Motherfucker's got an
armor-piercing crowbar! Rigoddamndicu𝜆ous.



Has anyone else had to deal with https://github.com/nodejs/node/issues/3742 ? I got around it using the helpful "just disable security :v:" comment on that issue, but then someone asked me to see if it was still a problem on latest stable because the team is still on v4. I tried it and it navigated the MITM firewall no problem after some internal tool patched it :toot: Oh but now grunt tasks fail, so back to the old version aaaand the "just disable security" workaround doesn't work anymore and I'm left with no working build environment.

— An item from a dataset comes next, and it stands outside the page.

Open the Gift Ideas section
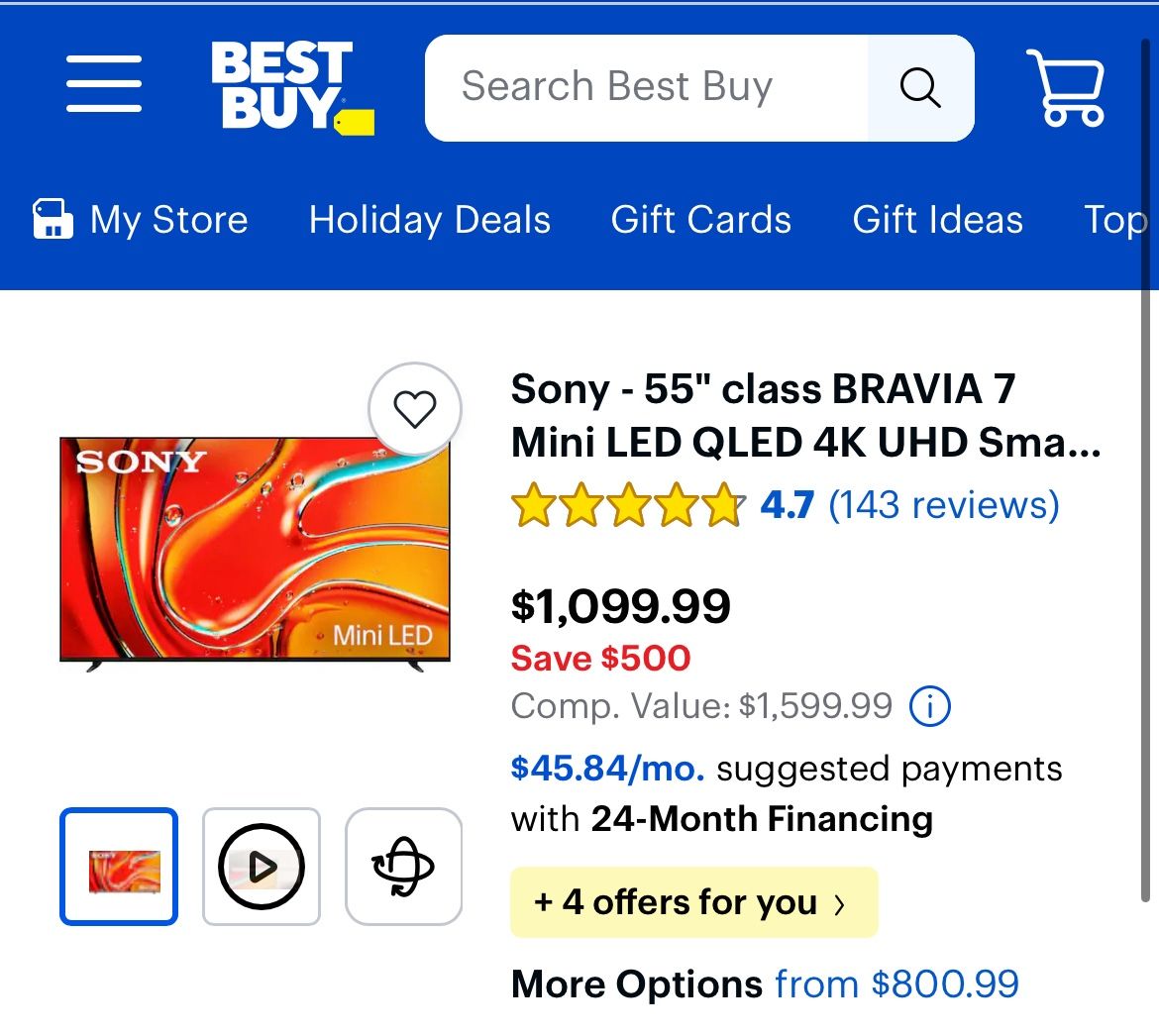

My two takeaways from today:
1) don't be helpful, it only breaks things
2) I'm feeling very justified in avoiding (most) JS build tooling until recently, but clearly didn't wait long enough

Thermopyle
Jul 1, 2003

...the stupid are cocksure while the intelligent are full of doubt. —Bertrand Russell

You should ditch grunt and just use npm. I mean, npm is poo poo too, but you need to be able to get packages somehow, and the more build tools like grunt you add to the mix you just increase the chances of their poo poo nature reaching out and loving you up.

Maluco Marinero
Jan 18, 2001

Damn that's a
fine elephant.
Modern front-end development: it's all poo poo, deal with it.

Maluco Marinero
Jan 18, 2001

Damn that's a
fine elephant.
To be helpful though, now more than ever you need to be running node version manager. Now that Node is being actively developed on its good to see progress in the core runtime, HOWEVER the true dependability of npm packages is starting to be laid bare. I have a project stuck on v0.10 indefinitely because the only library for handling png is not compatible with higher versions. Luckily that's just build work, nothing server related, but you see the risk. All those packages on npm, but the percentage that are keeping up with node latest is dwindling.

Skandranon
Sep 6, 2008
fucking stupid, dont listen to me

Thermopyle posted:

You should ditch grunt and just use npm. I mean, npm is poo poo too, but you need to be able to get packages somehow, and the more build tools like grunt you add to the mix you just increase the chances of their poo poo nature reaching out and loving you up.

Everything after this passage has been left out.